As an embodiment, the step S4 includes:
step S41, initially setting x=0, and initially setting the history preset information to U 0 。
Wherein U is 0 For predicting U 1 It will be appreciated that U 0 Not randomly set, but according to specific encoded content.
S42, generating R-bit input information from the history preset information, filling the input information of the part with 0, inputting the current filled R-bit input information and X into a decoder of a coding and decoding model, reading relative position coding information from the preset memory, and generating the X+1st prediction information U X+1 。
The method comprises the steps of inputting X into a decoder of a coding and decoding model, wherein the decoder is equivalent to designating bits needing to be predicted in advance, ensuring that each input is R bits, and ensuring accuracy on the basis of realizing static deployment.
Step S43, if X<R-1, the history preset information is set to (U) 0 ,U 1 ,…,U X+1 ) Setting x=x+1, returning to step S42, and if x=r-1, generating target information based on R-1 pieces of prediction information.
It should be noted that some exemplary embodiments are described as a process or a method depicted as a flowchart. Although a flowchart depicts steps as a sequential process, many of the steps may be implemented in parallel, concurrently, or with other steps. Furthermore, the order of the steps may be rearranged. The process may be terminated when its operations are completed, but may have additional steps not included in the figures. The processes may correspond to methods, functions, procedures, subroutines, and the like.
The embodiment of the application also provides electronic equipment, which comprises: at least one processor; and a memory communicatively coupled to the at least one processor; wherein the memory stores instructions executable by the at least one processor, the instructions being configured to perform the methods of embodiments of the present application.
The embodiment of the application also provides a computer readable storage medium, which stores computer executable instructions for executing the method according to the embodiment of the application.
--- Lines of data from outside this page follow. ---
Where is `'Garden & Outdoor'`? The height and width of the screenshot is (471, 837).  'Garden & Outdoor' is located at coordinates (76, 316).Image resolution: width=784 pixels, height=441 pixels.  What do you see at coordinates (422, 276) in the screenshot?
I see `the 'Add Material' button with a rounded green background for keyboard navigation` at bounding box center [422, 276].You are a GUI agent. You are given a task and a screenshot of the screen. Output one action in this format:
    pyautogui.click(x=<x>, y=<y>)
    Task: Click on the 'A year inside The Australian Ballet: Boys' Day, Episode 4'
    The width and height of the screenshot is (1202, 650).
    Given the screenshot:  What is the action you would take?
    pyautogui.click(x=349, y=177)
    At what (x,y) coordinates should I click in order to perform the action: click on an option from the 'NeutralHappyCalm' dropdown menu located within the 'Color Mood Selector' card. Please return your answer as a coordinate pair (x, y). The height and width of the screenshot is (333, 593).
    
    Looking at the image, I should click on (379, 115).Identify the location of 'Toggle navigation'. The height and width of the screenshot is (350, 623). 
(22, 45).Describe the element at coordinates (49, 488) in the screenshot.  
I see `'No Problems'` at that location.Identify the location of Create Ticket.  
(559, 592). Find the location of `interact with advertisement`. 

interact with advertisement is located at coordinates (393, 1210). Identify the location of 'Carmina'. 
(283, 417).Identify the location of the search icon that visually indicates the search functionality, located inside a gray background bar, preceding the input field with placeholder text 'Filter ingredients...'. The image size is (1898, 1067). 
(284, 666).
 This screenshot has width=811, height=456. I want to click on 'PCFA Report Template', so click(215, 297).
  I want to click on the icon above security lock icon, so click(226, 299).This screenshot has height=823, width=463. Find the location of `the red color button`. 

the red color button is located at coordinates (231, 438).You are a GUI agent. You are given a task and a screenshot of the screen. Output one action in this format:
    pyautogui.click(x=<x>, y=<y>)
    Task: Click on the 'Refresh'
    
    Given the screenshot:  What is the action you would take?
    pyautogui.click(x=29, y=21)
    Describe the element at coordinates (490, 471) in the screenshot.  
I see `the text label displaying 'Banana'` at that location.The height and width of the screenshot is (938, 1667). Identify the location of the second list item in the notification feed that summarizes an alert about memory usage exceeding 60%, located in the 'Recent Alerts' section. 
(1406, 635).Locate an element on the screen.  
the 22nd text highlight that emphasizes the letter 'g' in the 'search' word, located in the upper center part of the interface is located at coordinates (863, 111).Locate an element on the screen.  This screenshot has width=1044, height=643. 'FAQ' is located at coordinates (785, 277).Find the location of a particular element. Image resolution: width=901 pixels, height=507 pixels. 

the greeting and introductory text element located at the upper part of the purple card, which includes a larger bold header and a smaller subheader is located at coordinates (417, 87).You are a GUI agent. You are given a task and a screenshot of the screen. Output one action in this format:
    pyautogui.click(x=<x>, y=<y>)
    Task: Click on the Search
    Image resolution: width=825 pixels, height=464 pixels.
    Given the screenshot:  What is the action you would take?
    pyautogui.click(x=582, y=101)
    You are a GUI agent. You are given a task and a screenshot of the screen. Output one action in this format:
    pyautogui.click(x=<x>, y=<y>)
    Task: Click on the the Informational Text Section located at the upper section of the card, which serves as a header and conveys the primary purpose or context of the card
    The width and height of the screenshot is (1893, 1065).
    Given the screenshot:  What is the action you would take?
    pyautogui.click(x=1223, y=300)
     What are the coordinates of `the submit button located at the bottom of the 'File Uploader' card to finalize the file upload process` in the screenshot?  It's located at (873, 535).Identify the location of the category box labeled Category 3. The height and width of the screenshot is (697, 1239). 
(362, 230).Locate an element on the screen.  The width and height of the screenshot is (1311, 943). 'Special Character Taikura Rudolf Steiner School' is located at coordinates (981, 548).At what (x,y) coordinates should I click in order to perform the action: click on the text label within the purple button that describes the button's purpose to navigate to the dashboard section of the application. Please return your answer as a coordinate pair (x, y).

According to the embodiment of the application, the original feature matrix is supplemented to generate the supplemented feature matrix, the corresponding relative position coding matrix is obtained based on the supplemented feature matrix, the relative position coding information is generated based on the relative position coding matrix, the supplemented R-bit input information and the current effective information bit number X in the R-bit input information are input into a decoder of a coding and decoding model in the decoding process, and the X+1th prediction information is predicted, so that static deployment of the coding and decoding model on the GPU is realized, and the requirement of the coding and decoding model on the reasoning speed is met.
The present application is not limited to the above-mentioned embodiments, but is intended to be limited to the following embodiments, and any modifications, equivalents and modifications can be made to the above-mentioned embodiments without departing from the scope of the application.